Start of DATA LINES

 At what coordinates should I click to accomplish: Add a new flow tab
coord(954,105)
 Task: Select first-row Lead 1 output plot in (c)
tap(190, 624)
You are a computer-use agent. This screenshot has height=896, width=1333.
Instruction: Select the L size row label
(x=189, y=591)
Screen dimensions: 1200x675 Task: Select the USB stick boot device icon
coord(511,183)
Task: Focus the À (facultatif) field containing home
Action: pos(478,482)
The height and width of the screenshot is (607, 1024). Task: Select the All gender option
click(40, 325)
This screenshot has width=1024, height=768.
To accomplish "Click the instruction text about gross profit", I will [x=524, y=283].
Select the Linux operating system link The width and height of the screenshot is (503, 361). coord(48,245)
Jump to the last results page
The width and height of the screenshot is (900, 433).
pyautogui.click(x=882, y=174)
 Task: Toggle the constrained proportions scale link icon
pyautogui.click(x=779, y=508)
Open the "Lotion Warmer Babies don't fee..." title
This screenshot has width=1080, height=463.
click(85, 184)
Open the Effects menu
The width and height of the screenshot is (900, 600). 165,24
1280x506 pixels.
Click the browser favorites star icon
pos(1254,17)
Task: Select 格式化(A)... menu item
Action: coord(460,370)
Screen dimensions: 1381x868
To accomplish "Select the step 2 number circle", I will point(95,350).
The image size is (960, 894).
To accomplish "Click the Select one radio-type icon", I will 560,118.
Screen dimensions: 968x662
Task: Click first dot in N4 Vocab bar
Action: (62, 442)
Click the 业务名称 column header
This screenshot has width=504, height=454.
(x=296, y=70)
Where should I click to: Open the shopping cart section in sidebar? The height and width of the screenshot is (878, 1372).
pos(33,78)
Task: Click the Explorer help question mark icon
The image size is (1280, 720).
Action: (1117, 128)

End of DATA LINES

_GIVEN INSTRUCTION_
Reproduce every item above word for word, keeping each line and its order unchanged from the first item to the last.

_SOLUTION TO THIS EXERCISE_
 At what coordinates should I click to accomplish: Add a new flow tab
coord(954,105)
 Task: Select first-row Lead 1 output plot in (c)
tap(190, 624)
You are a computer-use agent. This screenshot has height=896, width=1333.
Instruction: Select the L size row label
(x=189, y=591)
Screen dimensions: 1200x675 Task: Select the USB stick boot device icon
coord(511,183)
Task: Focus the À (facultatif) field containing home
Action: pos(478,482)
The height and width of the screenshot is (607, 1024). Task: Select the All gender option
click(40, 325)
This screenshot has width=1024, height=768.
To accomplish "Click the instruction text about gross profit", I will [x=524, y=283].
Select the Linux operating system link The width and height of the screenshot is (503, 361). coord(48,245)
Jump to the last results page
The width and height of the screenshot is (900, 433).
pyautogui.click(x=882, y=174)
 Task: Toggle the constrained proportions scale link icon
pyautogui.click(x=779, y=508)
Open the "Lotion Warmer Babies don't fee..." title
This screenshot has width=1080, height=463.
click(85, 184)
Open the Effects menu
The width and height of the screenshot is (900, 600). 165,24
1280x506 pixels.
Click the browser favorites star icon
pos(1254,17)
Task: Select 格式化(A)... menu item
Action: coord(460,370)
Screen dimensions: 1381x868
To accomplish "Select the step 2 number circle", I will point(95,350).
The image size is (960, 894).
To accomplish "Click the Select one radio-type icon", I will 560,118.
Screen dimensions: 968x662
Task: Click first dot in N4 Vocab bar
Action: (62, 442)
Click the 业务名称 column header
This screenshot has width=504, height=454.
(x=296, y=70)
Where should I click to: Open the shopping cart section in sidebar? The height and width of the screenshot is (878, 1372).
pos(33,78)
Task: Click the Explorer help question mark icon
The image size is (1280, 720).
Action: (1117, 128)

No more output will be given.